§ WHAT IS NEEDED: Leave the pictures out, and repeat exactly each line from the one that holds "Given: Enable the Print To File checkbox" through the final line of the entries below.
====
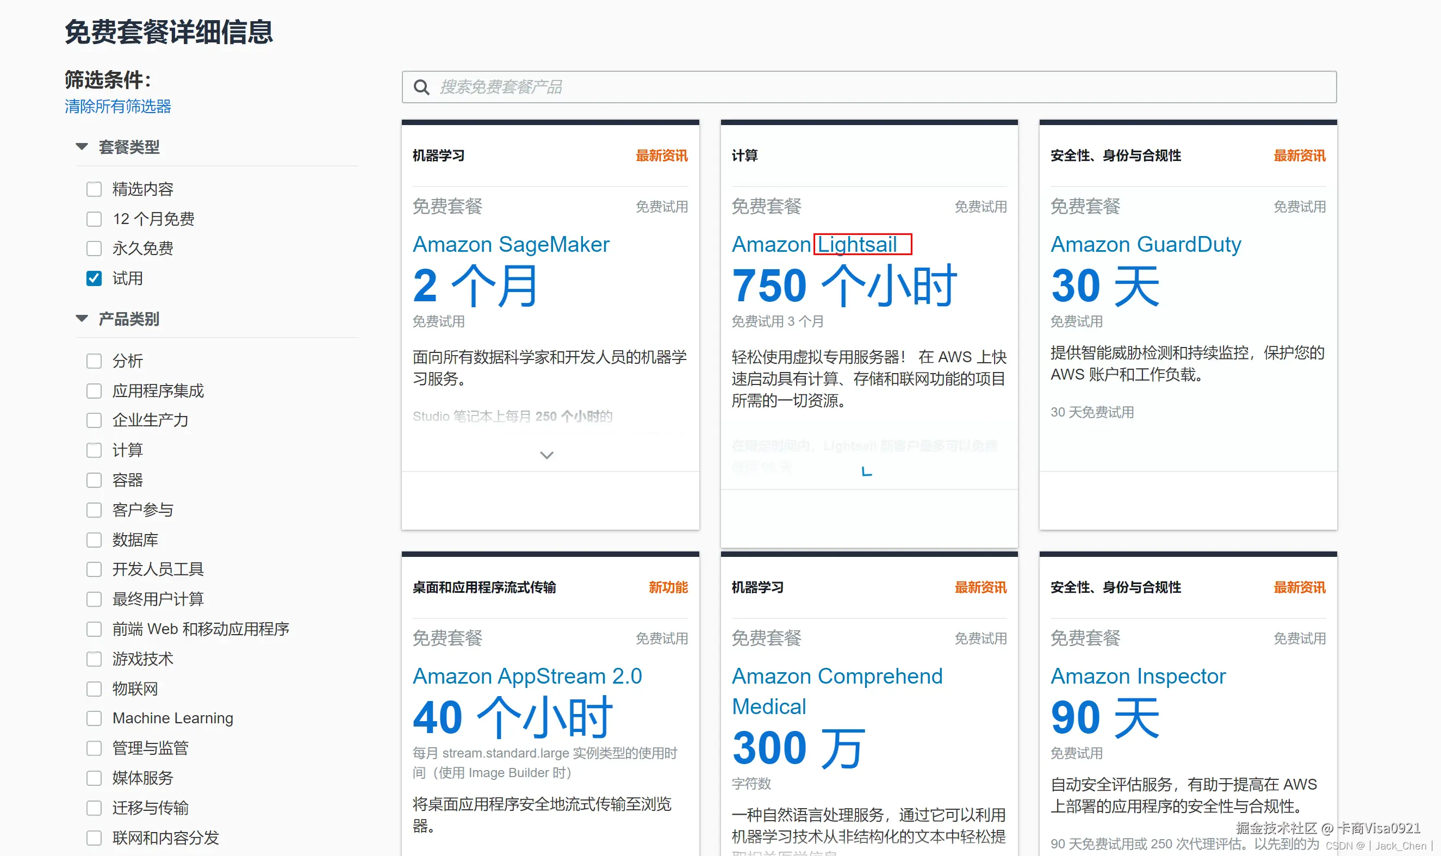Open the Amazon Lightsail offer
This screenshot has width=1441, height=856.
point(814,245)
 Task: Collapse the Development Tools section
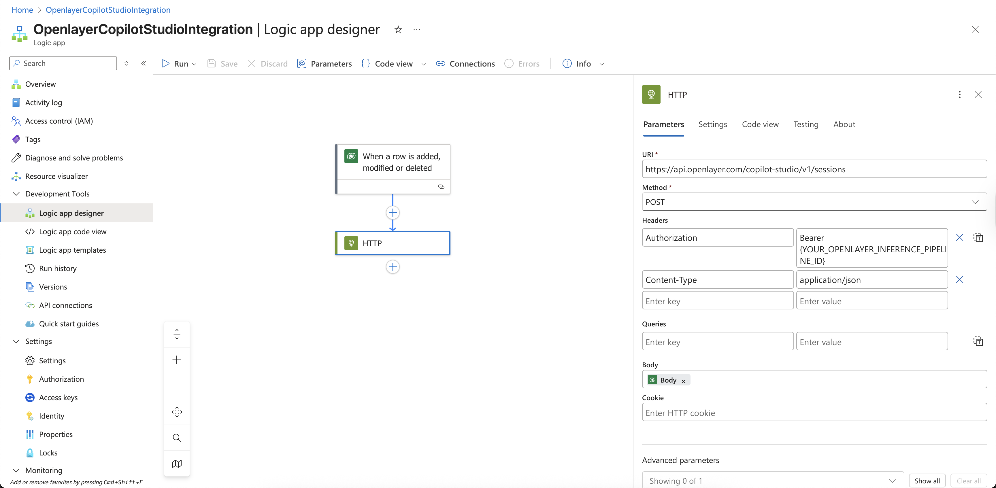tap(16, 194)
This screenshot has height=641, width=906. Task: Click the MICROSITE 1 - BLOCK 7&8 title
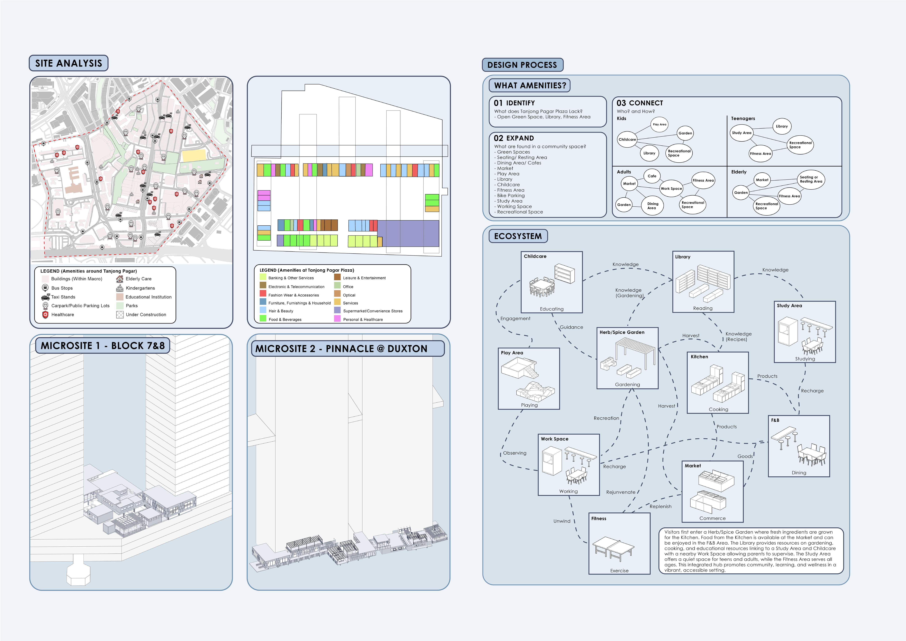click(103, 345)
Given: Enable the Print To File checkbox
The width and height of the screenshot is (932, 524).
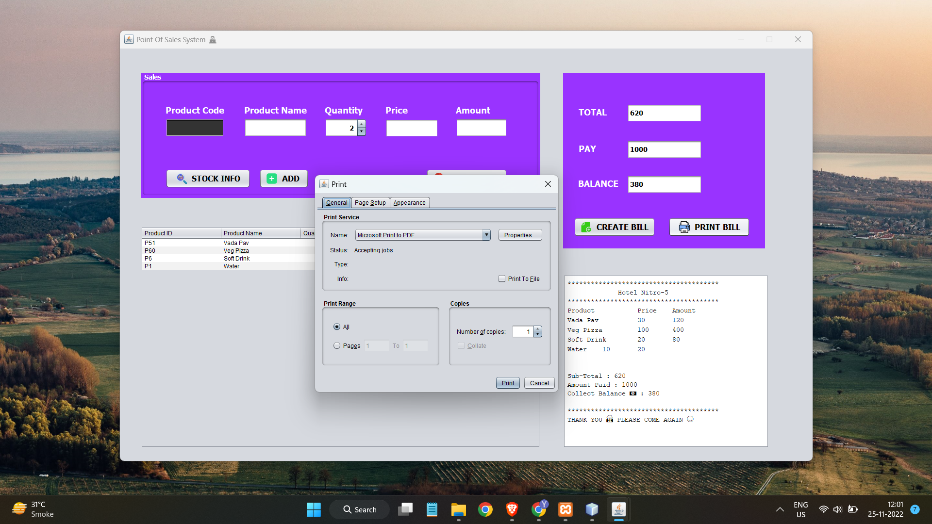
====
§ SOLVED PROBLEM:
Given: Enable the Print To File checkbox
The width and height of the screenshot is (932, 524).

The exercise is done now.